We know that as pressure goes up, so does velocity. Pressure goes down, so does velocity. If you are worried about pressures, and don't have access to pressure equipment, develop your loads using a soft primer like CCI and a chronograph and find the top node or stop when you get flattening or cratering. Then switch to a harder primer and adjust your load to give the node velocity.
While these devices can be very informative for someone with a interest in interior ballistics and the effect of things like different powders and seating depths, most folks who buy these sort of devices don't understand barrel harmonics and velocity nodes. (See the discussion of "load development" on my home page). They hope to be able to load all the way up and wring the last foot-second of velocity out of their guns. They forget that the top velocity/accuracy node reachable without signs of excessive pressure (primer flattening/cratering) is the top practical limit for a firearm.
So, what good is being able to "read" peak pressure? It is mainly academic. Using one of these devices can let you see the effect of burning rates on pressure curves and and the effect of the change of the shape of the pressure curve all of which have an effect on velocity. For many folks it is simply fun to see what is going on. With a highly sensitive unit with a high sample rate like PressureTrace you can also see the effect of many other things like neck tension, seating depth and powder/cartridge match.
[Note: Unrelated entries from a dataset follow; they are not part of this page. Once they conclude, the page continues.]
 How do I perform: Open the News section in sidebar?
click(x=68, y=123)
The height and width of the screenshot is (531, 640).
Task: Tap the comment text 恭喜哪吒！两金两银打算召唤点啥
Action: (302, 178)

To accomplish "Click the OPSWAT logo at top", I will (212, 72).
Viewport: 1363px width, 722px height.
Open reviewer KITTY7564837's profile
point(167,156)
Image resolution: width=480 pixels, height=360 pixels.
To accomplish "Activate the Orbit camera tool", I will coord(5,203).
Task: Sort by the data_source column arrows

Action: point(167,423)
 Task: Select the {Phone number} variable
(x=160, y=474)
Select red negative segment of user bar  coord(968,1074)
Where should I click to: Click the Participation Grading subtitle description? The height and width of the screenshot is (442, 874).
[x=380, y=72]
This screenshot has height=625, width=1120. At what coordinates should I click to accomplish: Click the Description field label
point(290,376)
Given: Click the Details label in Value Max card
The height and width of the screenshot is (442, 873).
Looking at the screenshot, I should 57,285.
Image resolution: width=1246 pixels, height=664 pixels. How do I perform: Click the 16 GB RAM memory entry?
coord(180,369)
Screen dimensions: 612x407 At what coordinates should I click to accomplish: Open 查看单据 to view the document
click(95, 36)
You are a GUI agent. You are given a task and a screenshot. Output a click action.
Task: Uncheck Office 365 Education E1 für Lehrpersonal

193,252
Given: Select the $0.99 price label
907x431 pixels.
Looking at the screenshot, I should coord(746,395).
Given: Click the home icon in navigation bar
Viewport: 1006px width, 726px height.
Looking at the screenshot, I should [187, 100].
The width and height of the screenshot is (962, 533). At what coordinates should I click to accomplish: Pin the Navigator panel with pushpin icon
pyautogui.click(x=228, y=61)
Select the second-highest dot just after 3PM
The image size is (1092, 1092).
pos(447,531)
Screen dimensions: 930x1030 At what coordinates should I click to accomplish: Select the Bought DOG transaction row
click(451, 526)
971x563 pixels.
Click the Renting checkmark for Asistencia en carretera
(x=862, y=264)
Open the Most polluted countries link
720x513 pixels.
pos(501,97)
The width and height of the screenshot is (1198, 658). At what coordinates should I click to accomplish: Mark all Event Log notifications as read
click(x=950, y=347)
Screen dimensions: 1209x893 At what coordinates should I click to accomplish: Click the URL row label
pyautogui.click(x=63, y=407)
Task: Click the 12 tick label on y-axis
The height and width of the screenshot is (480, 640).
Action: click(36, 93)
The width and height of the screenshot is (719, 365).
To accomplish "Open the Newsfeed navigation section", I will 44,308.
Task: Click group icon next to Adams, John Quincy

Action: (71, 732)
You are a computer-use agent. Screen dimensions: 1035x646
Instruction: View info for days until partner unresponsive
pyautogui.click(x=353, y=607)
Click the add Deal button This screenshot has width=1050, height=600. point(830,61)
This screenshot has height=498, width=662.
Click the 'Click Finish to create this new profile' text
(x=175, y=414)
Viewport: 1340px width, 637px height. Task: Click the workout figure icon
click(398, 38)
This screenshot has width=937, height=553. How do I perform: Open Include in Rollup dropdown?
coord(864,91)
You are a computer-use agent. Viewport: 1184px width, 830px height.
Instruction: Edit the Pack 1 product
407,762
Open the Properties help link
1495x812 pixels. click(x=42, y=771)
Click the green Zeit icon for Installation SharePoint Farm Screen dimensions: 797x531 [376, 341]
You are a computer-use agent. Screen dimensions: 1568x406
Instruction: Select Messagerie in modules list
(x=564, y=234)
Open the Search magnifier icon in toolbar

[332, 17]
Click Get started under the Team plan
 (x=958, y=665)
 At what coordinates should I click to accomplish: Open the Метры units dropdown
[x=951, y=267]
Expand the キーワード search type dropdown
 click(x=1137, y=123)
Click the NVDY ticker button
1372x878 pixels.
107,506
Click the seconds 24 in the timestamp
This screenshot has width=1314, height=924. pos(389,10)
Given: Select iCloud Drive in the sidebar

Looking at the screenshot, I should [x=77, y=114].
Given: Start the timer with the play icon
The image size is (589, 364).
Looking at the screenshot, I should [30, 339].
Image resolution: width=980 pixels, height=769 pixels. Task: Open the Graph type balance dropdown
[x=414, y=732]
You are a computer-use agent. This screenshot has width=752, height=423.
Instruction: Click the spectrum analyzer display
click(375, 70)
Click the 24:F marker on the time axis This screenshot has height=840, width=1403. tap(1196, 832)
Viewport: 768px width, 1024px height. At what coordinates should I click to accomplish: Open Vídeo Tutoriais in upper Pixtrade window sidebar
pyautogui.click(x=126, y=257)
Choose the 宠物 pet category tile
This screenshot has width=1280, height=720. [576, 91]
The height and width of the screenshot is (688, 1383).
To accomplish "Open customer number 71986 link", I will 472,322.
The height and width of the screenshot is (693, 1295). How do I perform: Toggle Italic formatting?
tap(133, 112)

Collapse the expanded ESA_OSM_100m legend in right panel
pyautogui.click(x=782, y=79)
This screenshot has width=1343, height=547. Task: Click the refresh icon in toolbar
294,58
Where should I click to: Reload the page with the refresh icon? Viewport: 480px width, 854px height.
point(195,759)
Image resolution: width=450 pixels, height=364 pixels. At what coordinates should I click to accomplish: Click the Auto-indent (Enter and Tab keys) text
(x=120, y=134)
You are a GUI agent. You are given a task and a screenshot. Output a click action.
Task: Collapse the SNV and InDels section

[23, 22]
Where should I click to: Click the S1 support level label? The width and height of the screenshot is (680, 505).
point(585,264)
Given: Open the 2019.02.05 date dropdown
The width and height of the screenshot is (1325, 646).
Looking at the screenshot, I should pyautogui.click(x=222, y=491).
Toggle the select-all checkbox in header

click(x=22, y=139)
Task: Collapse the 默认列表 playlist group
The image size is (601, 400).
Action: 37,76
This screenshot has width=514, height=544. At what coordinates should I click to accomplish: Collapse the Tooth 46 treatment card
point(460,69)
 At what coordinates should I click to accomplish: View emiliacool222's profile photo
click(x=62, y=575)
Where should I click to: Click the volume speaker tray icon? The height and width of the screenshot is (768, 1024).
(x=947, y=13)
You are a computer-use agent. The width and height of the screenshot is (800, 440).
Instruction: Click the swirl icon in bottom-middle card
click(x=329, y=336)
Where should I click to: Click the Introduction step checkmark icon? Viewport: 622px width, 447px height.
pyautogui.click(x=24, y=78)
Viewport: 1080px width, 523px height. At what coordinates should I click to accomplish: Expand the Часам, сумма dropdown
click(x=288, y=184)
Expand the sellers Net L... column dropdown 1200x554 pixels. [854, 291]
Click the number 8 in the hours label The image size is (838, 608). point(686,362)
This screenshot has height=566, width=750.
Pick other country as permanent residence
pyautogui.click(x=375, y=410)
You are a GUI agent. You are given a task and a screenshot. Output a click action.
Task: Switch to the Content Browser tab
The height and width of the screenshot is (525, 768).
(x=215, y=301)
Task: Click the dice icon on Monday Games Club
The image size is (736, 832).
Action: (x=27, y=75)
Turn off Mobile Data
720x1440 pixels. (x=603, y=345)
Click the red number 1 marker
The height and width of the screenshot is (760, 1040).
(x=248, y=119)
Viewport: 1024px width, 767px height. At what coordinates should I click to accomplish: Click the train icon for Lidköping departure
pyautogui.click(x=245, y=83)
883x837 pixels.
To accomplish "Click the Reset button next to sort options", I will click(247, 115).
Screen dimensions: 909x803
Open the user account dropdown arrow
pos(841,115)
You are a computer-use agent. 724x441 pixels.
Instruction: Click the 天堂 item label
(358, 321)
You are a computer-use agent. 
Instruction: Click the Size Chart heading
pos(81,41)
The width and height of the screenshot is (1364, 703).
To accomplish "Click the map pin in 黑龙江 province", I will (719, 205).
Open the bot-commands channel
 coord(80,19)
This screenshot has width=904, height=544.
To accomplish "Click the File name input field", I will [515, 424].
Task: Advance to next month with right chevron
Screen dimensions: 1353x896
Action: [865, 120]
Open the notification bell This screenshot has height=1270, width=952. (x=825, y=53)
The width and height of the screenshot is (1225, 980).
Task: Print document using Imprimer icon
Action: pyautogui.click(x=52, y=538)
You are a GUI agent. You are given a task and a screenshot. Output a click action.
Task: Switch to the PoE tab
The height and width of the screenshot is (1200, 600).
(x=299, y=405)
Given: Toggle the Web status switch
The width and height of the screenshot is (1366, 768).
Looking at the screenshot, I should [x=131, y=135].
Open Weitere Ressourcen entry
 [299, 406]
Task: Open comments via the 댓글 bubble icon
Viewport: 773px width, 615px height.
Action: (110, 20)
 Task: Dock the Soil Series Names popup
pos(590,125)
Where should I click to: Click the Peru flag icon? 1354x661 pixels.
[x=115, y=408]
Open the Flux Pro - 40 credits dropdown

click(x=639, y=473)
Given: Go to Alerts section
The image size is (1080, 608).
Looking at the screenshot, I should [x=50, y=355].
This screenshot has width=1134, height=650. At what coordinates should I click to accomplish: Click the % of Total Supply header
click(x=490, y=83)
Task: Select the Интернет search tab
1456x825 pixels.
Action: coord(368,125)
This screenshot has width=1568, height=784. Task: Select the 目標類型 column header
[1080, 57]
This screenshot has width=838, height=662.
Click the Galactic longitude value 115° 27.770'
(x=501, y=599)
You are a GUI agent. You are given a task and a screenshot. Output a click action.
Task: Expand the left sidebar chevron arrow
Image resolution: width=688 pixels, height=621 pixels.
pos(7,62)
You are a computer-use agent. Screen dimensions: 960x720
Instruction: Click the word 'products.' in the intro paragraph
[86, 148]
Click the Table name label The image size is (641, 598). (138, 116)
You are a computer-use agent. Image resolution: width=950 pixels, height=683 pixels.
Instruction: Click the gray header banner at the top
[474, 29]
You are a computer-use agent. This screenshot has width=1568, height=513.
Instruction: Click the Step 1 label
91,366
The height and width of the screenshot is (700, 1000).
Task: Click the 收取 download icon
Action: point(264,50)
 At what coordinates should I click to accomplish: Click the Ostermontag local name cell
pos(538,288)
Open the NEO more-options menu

The best way to develop loadings data for an cartridge for which data isn't available still remains careful load testing using a fully instrumented pressure test barrel. However, if some "factory" ammunition is available in the "new" caliber one can use a strain gauge and a chronograph, choose some powders listed for a similar cartridge with known data that will achieve a similar loading density and then verify the results with the equipment.